La necesidad de ser aceptada y valorada por los/as demás, es uno de los motores más fuertes que sostienen esta situación, se trata de la necesidad de ser importante e imprescindible para el otro/a. De tal modo, las relaciones basadas en la dependencia afectiva, sobre la base de la postergación de uno de los integrantes de la relación, es una modalidad de vínculo mandatada social y culturalmente a las mujeres (modelo “media naranja”). Bajo este modelo aparecen sentimientos de inseguridad (sin el otro), y por tanto la fuerte necesidad de complementar la vida con alguien.

Escuchar los propios deseos y necesidades  produce miedo y sentimientos de culpa, porque, pensar en sí misma se vive como una actitud “egoísta”, lo cual actúa como barrera para el autoconocimiento.

La toma conciencia de que esta entrega abnegada a los otros supone la postergación de una misma, y además carece de reconocimiento y valoración, produce en las mujeres una fuerte insatisfacción, conformando una baja autoestima que las lleva a constatar un enorme vacío. Vacío que genera sentimientos de frustración que, necesariamente, influyen en el estado de ánimo (cuadros depresivos).

Por otro lado, las trasformaciones socio-culturales de los últimos tiempos han hecho emerger nuevas prescripciones que viene a constituir  nuevas cargas y discriminaciones:

Las mujeres se han incorporado a la esfera pública sin abandonar la privada, asumiendo las nuevas tareas y responsabilidades y sumándolas a las que su rol les venía atribuyendo. Así nos encontramos autenticas heroínas que agotan sus reservas de energía y tiempo en el difícil arte de la conciliación entre la vida personal, profesional y domestica.

Frente a estas exigencias, integrar vida familiar y laboral con posiciones de género fuertemente devaluadas, produce sentimientos de culpabilidad ante las dificultades para responder al sacralizado mito de la maternidad y aunar satisfactoriamente espacios vitales antagónicos, ambos de interés para las mujeres. Los conflictos que estas realidades crean muchas veces se ocultan bajo las somatizaciones que aparecen en muchos síndromes clínicos.

Cuestión no menos banal es el hecho de que el  imaginario cultural sigue sometiendo a las mujeres a un mito inalcanzable: la eterna juventud, delgadez y atractivo sexual, Esta objetualizáción va de la mano de la concepción frívola y desvalorizada de ellas como personas, pero además la brecha entre la realidad y el estereotipo es origen de multitud de trastornos, entre ellos los relacionados con la alimentación.

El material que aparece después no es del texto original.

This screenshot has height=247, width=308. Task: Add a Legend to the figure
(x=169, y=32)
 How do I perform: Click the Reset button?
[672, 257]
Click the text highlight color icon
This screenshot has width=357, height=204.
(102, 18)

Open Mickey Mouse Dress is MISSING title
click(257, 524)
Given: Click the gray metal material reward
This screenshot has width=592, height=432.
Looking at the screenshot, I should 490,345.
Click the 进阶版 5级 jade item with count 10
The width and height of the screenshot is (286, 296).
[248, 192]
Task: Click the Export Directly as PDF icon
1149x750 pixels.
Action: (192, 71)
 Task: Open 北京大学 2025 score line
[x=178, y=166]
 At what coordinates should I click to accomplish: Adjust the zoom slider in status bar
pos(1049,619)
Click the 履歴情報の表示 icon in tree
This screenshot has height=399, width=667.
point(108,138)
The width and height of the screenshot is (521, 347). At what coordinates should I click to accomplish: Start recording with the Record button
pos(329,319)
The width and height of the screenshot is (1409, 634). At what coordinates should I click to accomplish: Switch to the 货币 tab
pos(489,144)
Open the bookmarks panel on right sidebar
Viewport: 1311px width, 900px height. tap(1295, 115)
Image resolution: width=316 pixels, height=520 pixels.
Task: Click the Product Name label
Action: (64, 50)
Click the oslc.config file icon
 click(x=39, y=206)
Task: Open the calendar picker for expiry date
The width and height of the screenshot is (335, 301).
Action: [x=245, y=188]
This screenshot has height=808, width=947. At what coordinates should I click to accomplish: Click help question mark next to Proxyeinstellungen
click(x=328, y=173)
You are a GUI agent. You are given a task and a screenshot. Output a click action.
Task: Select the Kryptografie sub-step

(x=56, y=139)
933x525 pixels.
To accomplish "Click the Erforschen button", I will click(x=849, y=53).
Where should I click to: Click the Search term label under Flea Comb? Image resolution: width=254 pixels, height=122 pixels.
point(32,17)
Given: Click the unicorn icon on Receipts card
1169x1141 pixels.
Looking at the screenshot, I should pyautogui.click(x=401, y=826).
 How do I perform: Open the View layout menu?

Capítulo aparte constituye la sexualidad femenina; las sociedades construyen maneras de vivir la sexualidad, de ejercerla de darles sentido, de atribuirle valores. Pero el control social no ha tenido el mismo contenido para mujeres y varones. La sexualidad de unas y otros no se ha construido de la misma forma: los permisos y prohibiciones, las actitudes esperadas, el sentido de las prácticas son diferentes.

La búsqueda de placer sexual en las mujeres es considerado una transgresión al modelo, y por tanto el desconocimiento del propio cuerpo, la prohibición para su exploración y descubrimiento continúan formando parte de las enseñanzas de niñas y adolescentes.

El confinamiento de la sexualidad al ámbito de la pareja conyugal es un mandato dirigido especialmente a las mujeres, existiendo una habilitación justificada a la infidelidad masculina. Hablamos de nuevo de frustración, miedos, culpa…

Como conclusión diré, tras este repaso de los “mandatos de género” y sus consecuencias en la salud mental de las mujeres, que como profesionales, asistimos en numerosas ocasiones a problemáticas que tienen su inicio y desarrollo en la misma incorporación de un rol que está plagado de exigencias y deja poco lugar al disfrute.

Considero que el abordaje de estos malestares no puede hacerse, en ningún caso, desde otro marco ideológico que no sea la perspectiva de género, entendiéndola esta como una mirada que tiene en cuenta  los condicionamientos culturales que oprimen a la mujer, proponiendo intervenciones adaptadas a esta realidad, a la vez que promoviendo el empoderamiento femenino como “vacuna” preventiva contra todos estos padecimientos.